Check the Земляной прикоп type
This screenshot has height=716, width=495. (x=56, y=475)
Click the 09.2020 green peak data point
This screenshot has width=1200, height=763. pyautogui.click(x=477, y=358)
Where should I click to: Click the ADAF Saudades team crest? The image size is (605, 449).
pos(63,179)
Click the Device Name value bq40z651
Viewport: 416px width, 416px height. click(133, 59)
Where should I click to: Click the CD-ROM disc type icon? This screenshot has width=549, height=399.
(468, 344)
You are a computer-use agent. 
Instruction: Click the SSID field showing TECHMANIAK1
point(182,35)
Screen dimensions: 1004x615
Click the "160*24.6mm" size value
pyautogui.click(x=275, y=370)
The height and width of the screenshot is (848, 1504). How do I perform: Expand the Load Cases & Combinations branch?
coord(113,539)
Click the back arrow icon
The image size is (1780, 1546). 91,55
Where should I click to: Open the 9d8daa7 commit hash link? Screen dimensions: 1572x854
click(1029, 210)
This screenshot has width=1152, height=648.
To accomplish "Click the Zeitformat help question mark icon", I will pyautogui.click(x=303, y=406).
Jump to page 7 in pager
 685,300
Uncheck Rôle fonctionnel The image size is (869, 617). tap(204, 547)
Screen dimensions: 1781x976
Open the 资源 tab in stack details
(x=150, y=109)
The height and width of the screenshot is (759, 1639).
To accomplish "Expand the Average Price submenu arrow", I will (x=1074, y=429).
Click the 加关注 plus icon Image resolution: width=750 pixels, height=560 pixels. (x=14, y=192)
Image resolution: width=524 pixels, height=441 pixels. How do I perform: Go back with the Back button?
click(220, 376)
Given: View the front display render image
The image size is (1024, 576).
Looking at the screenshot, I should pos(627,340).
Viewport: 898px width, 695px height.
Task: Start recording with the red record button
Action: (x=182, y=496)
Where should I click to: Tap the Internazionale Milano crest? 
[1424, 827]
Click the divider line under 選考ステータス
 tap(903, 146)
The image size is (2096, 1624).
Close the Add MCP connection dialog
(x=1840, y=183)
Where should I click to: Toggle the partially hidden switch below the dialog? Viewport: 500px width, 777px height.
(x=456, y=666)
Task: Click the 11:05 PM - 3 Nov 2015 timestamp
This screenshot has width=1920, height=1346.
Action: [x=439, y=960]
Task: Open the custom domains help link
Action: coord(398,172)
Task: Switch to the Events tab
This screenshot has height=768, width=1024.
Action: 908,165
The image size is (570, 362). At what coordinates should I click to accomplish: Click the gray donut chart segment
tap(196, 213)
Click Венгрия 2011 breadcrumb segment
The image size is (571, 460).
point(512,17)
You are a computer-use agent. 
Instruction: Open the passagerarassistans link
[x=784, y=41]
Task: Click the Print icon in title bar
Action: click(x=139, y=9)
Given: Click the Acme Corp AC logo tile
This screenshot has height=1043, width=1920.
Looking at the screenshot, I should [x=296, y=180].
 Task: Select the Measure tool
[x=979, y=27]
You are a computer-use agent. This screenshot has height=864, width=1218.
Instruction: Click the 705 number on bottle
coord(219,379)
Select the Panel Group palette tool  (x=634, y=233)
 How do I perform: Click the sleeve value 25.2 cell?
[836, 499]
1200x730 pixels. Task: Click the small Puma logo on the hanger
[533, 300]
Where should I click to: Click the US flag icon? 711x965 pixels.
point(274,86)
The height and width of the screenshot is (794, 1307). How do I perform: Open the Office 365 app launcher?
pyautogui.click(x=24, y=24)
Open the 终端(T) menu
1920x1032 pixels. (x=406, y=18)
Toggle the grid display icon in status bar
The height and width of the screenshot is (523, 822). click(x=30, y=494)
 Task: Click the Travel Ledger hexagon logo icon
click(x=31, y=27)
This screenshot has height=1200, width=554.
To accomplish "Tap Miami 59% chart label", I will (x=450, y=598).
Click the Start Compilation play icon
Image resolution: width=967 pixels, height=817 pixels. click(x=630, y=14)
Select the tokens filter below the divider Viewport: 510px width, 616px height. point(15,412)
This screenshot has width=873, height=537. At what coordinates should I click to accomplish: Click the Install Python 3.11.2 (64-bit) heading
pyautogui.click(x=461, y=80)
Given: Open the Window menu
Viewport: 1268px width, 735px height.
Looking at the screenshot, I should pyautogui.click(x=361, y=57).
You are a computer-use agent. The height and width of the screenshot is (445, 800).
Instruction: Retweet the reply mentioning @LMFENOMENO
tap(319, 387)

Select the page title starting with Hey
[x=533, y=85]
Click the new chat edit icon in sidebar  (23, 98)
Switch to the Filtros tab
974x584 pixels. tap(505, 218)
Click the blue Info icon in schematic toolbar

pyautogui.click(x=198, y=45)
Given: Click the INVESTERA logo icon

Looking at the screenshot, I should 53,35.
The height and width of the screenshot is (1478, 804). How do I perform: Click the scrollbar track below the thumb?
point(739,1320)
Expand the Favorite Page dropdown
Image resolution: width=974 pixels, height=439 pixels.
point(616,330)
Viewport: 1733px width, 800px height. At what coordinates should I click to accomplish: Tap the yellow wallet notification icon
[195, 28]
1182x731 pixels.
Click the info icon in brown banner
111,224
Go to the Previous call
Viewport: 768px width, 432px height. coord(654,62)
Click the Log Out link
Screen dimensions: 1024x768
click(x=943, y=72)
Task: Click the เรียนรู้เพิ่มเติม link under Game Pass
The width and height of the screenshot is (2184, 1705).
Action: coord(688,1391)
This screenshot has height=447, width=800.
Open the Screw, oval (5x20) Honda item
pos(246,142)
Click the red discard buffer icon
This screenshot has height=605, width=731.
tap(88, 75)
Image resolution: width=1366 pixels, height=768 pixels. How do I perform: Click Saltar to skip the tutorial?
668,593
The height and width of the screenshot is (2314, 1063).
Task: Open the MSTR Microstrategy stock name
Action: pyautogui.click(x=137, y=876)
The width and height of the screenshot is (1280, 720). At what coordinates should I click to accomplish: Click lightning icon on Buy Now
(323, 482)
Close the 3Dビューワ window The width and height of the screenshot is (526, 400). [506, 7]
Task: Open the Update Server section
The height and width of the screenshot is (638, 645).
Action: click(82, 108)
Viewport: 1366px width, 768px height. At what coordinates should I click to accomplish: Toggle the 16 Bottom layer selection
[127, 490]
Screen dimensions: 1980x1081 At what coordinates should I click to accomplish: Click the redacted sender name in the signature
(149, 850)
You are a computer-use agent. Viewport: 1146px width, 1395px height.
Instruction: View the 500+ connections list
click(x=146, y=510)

◆ REQUIREMENT: The result should be every line that contains "will", copied from the entries.

◆ FINISHED EXERCISE:
To accomplish "Click the Zeitformat help question mark icon", I will pyautogui.click(x=303, y=406).
To accomplish "Expand the Average Price submenu arrow", I will (x=1074, y=429).
To accomplish "Tap Miami 59% chart label", I will (x=450, y=598).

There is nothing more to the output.